If the entire app is a watermark remover, there is no fix short of repositioning the product (e.g. a legitimate photo editor / object-removal tool that does not advertise or facilitate stripping others' watermarks). Apple states app concepts that are illegal are not allowed, so a rename alone won't save a single-purpose watermark stripper.

06

Resubmit with a clear reviewer note

In App Review notes, state that the watermark-removal feature and all references have been removed, and that any remaining watermark control applies only to your app's own export overlay.


Prevention

  • Never ship or advertise removing watermarks from third-party or imported content
  • Keep any 'remove watermark' control scoped strictly to your app's own export mark
  • Audit metadata (name, subtitle, keywords, screenshots) for watermark-removal claims before every submission
  • Avoid building single-purpose 'watermark remover' apps — the concept itself draws Guideline 5 rejections
  • Example Rejection Email

    From:Apple App Review Team
    Subject:Guideline 5 - Legal: Remove Watermark Feature
    Guideline 5 - Legal Issue Description The app contains content – or facilitates, enables, and encourages an activity – that is not legal in all of the locations where the app is available. Specifically, the app still contains remove watermark feature. Next Steps To resolve this issue, please remove all content and features that are illegal in the locations where the app is available. Please note that app concepts that are considered illegal are not allowed.

    Consider Appealing

    Only appeal if you genuinely do NOT strip third-party watermarks — e.g. the reviewer misread a feature that removes only your own app's export watermark, or 'watermark' in your copy refers to your own overlay. In that case, reply factually explaining exactly what the feature does, with a screen recording showing it only affects your app's own mark.
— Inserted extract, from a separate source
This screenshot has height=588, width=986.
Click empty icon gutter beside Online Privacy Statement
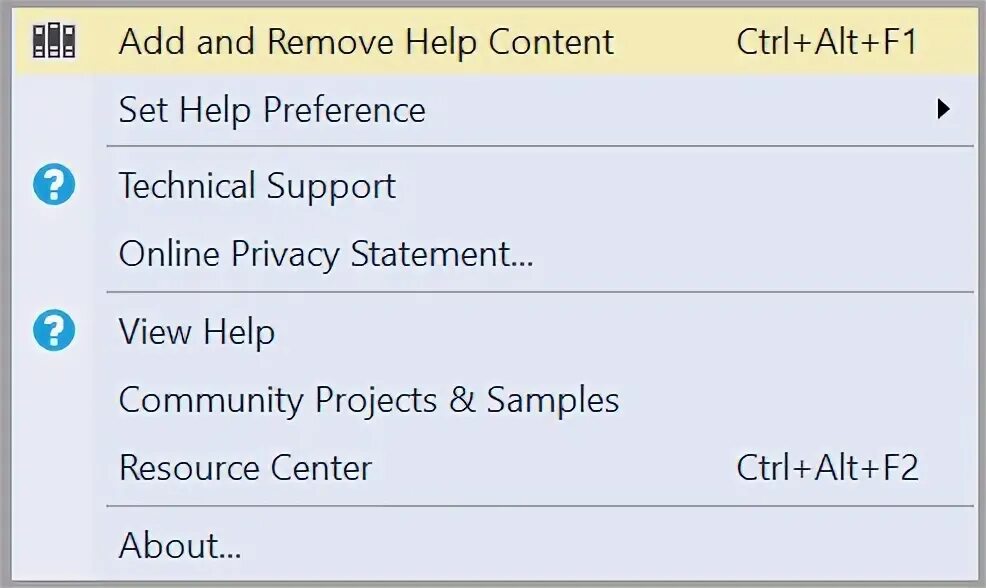[54, 254]
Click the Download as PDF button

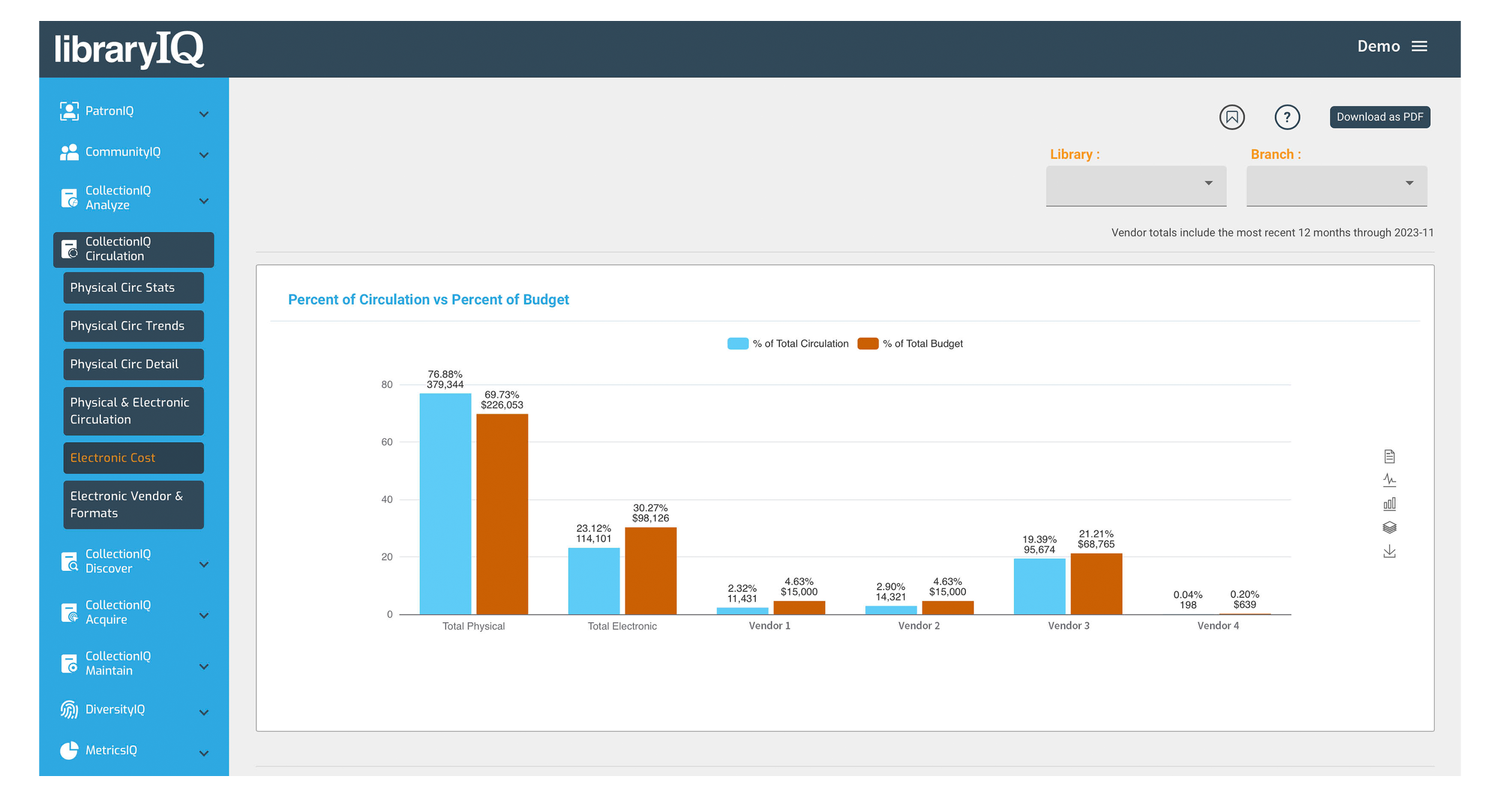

If the app does remove watermarks from imported or downloaded third-party content, do NOT appeal — Apple is consistent here and an appeal will fail; remove the feature and its metadata and resubmit. If the entire app concept is a watermark remover, appealing is pointless; the concept itself is disallowed and the product needs repositioning.

    Generate Appeal

    Before & After

    Before — Rejected

    A video downloader offers a 'Save without watermark' toggle that strips the TikTok watermark from downloaded clips, and the App Store description lists 'Remove watermark' as a headline feature

    After — Approved

    The watermark-stripping code path is removed, the toggle is gone, and the store listing no longer mentions watermark removal — the app only downloads content the user is authorized to save, with the original marks intact

    What changed: Apple flags the feature because it facilitates redistributing third-party content stripped of attribution — removing both the capability and the marketing resolves the Guideline 5 citation.

    Before — Rejected

    A photo editor sells a 'Remove Watermark' IAP that erases watermarks from any imported image

    After — Approved

    The IAP is repurposed to 'Remove [AppName] Export Watermark' and only removes the watermark the app itself adds on export; imported images are never altered to strip existing marks

    What changed: Removing your own app's export watermark is permitted; a general tool for stripping others' watermarks is not. Scoping the feature to your own overlay is the compliant path.